| Brief |
Reproduce the entries below word for word, starting at the line that contains "This screenshot has" and ending at the last line of the entries. Leave the pictures out of your copy.

| Supplied information |
· · · · · · ·
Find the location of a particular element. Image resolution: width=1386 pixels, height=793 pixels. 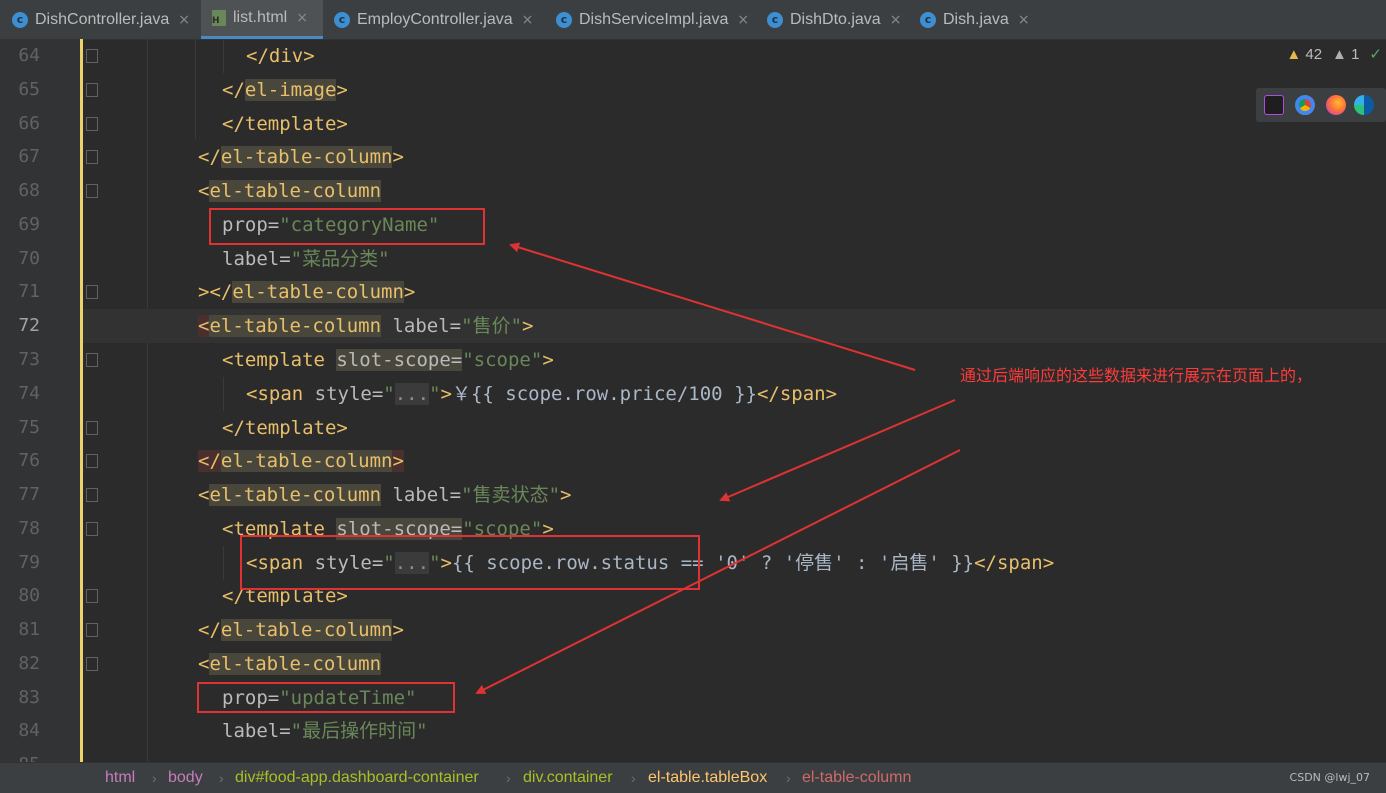

arrow-to-updatetime is located at coordinates (718, 572).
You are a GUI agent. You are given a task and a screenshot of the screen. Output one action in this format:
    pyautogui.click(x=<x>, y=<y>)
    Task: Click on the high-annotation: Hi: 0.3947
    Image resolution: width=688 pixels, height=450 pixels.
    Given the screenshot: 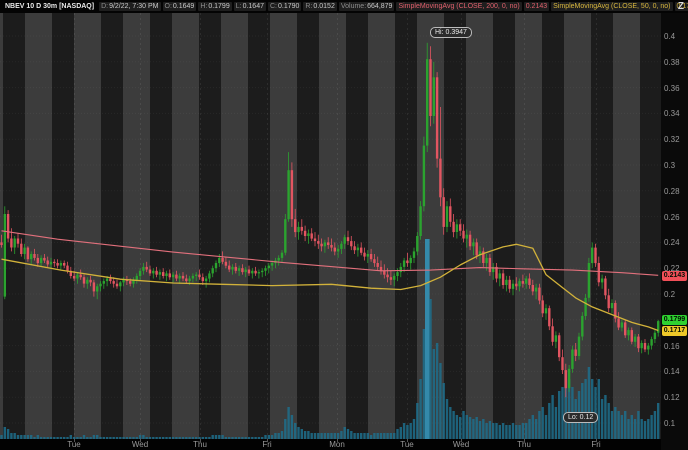 What is the action you would take?
    pyautogui.click(x=451, y=32)
    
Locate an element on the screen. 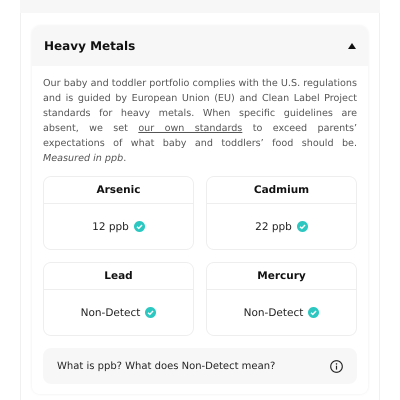  metal-value: 12 ppb is located at coordinates (110, 226).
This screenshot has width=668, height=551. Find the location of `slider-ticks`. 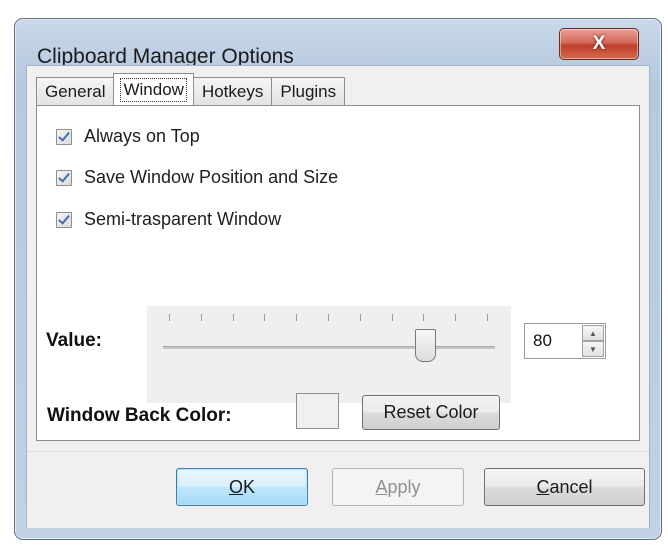

slider-ticks is located at coordinates (328, 319).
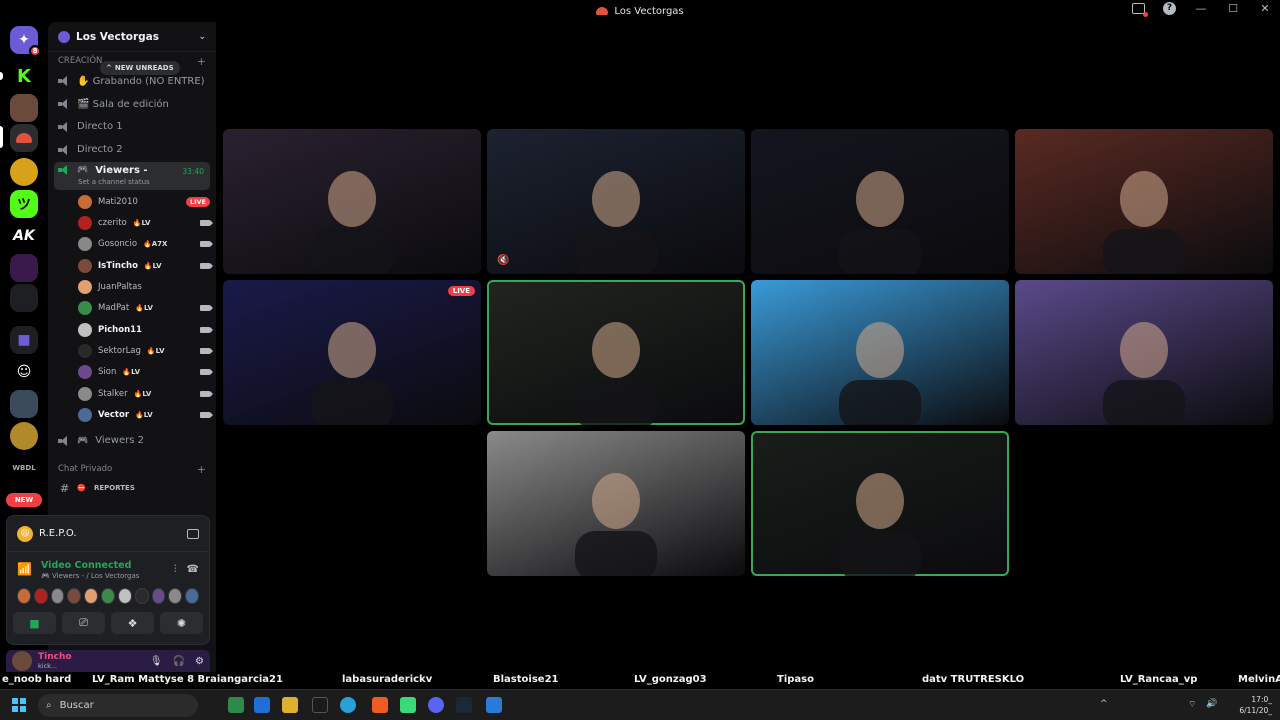 Image resolution: width=1280 pixels, height=720 pixels. I want to click on steam-icon, so click(464, 705).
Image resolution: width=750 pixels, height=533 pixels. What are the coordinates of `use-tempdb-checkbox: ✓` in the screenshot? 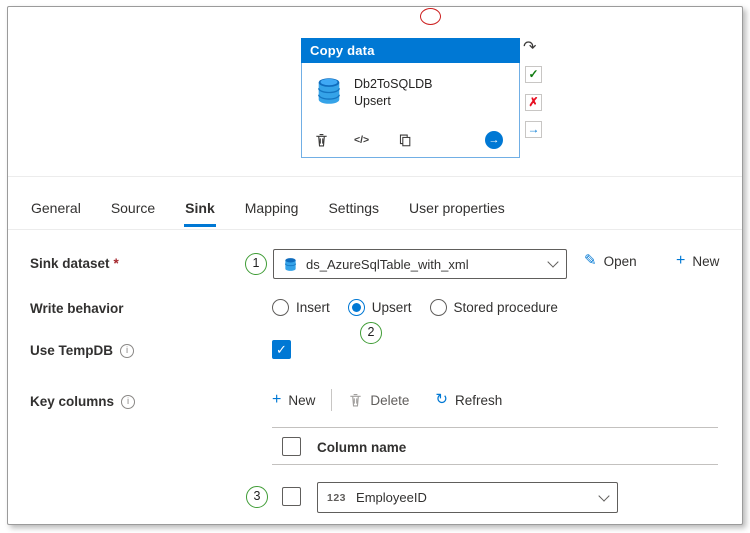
· · · · · · ·
| Answer below |
This screenshot has width=668, height=551. Find the location of `slider-ticks`. 

slider-ticks is located at coordinates (328, 319).
 Image resolution: width=1280 pixels, height=720 pixels. I want to click on steam-icon, so click(464, 705).
Image resolution: width=750 pixels, height=533 pixels. What are the coordinates of `use-tempdb-checkbox: ✓` in the screenshot? 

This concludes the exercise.